The man sitting next to me on the flight to Ft. Lauderdale was named David. He was on the way to Florida to visit his cousin and her children.
He was an aircraft mechanic, lived in Clarksville, Tennessee, was divorced and was going to South America from Ft. Lauderdale.
He was born in Kentucky, did not like Tennessee, and had moved to Georgia.
He was 47 years old, wore jeans, a sport shirt, and an orange cap with a logo on it. He didn’t like cats.
OK. I’m not real fond of cats either.
And then David told me in the same tone of voice he had used when complaining about cats that his body was eaten up with cancer and that his doctor had told him he had 60 days to live. David told the doctor he didn’t want chemo. “I’d rather hurt and see South America and Italy than throw up and see the ceiling of a hospital room.”
I didn’t know what to say. I mean, I had prostate cancer but haven’t had a reoccurrence in over 10 years.
David didn’t look like someone who had 60 days to live. He was thin, sure, and pale. He said he had stopped worrying about it. He’d had the life he had, some good, some bad, some very bad. He said he was at peace.
I didn’t believe him. He was scared. But I don’t think he was trying to put a brave face on anything. He seemed to have accepted what was happening to him, but he was still pissed.
He told me he had made all the preparations for after he died. Everything was paid for, even money set aside to ship his body back from wherever he was.
He had visited his parents, was now on the way to see the cousin and that was it for family. He told everyone he would call them if he wanted to talk.
He laughed easily when he told me stories about stupid aircraft mechanics, and had a bitterness you could taste when he talked about the insurance companies who fought him on the medical bills.
That’s everything I know. You don’t ask questions to someone who won’t be around by March 15. (I’m aware David could live longer than 60 days, but he had settled on that number and so I kept my mouth shut.)
As we took our bags out of the overhead bins I was trying to think of anything to say that wouldn’t sound stupid or maudlin. I enjoyed talking to you was dumb. Have a nice day was a slap. Hope we run into each other again? Right.
So I told him to enjoy his trips.
And he told me he enjoyed our talk.
Was it a coincidence that David and I met? Although I think predestination is a cop out, I do believe that some things happen for a reason. There are literally millions of people in 12 Step programs who believe in a Higher Power that saved their lives. And those same people will tell you they have personally seen miracles.

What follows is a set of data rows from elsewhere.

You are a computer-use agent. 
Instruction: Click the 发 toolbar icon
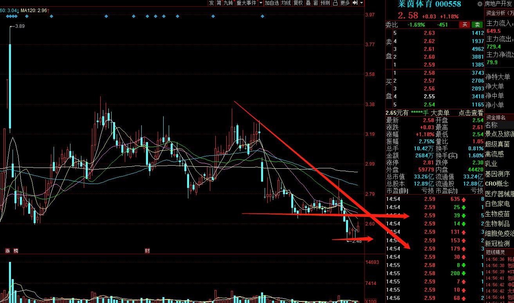[x=211, y=3]
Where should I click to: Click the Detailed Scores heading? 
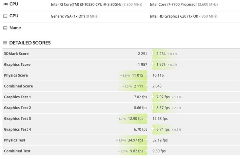click(x=30, y=43)
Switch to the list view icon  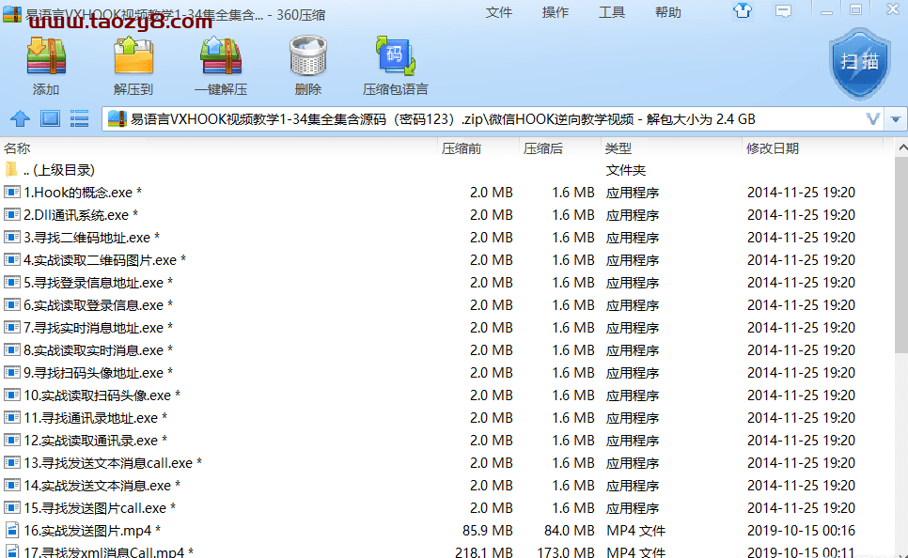[79, 119]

David and I sitting side by side on a airplane going to Ft. Lauderdale would be easier to understand if I had been in been in a deep depression. And it may be equally true that circumstances or whatever put us together for his sake. Maybe. But somehow I don’t believe “enjoy your trips” qualifies as life-changing insight for a guy with sixty days in live.
It may also be true that David was wildly schizophrenic, and it was another person doing the talking. But I don’t think so.
We’ve all heard that “today is the first day of the rest of your life,” but that old bromide is painfully stupid.
I have my own bucket list, and I’m trying to check them all off. However, I do keep putting sky diving at the bottom, just after my trip to Antarctica.
I’m very aware that the asteroid no one sees might take us all out, or my pacemaker will stop working, or some yahoo driving and texting will come out of nowhere and make Antarctica a moot point.
Like most people I take the future for granted. I don’t think about how much time I have is left. I occasionally think about what I would do if my doctor told me I had two weeks to live. But he hasn’t. Besides I’ve got three shows next week. The idea of packing up and getting on the next boat to China is a nice idea, but I’ll do that later. Probably.
But David won’t go away. I met him a week ago today. That means he has 5 weeks.
So I keep coming back to this, and it is becoming less and less theoretical: Most of us don’t know whether we have five weeks or five years or 15 seconds. But if you and I were holding the hand David was dealt, how would we play it?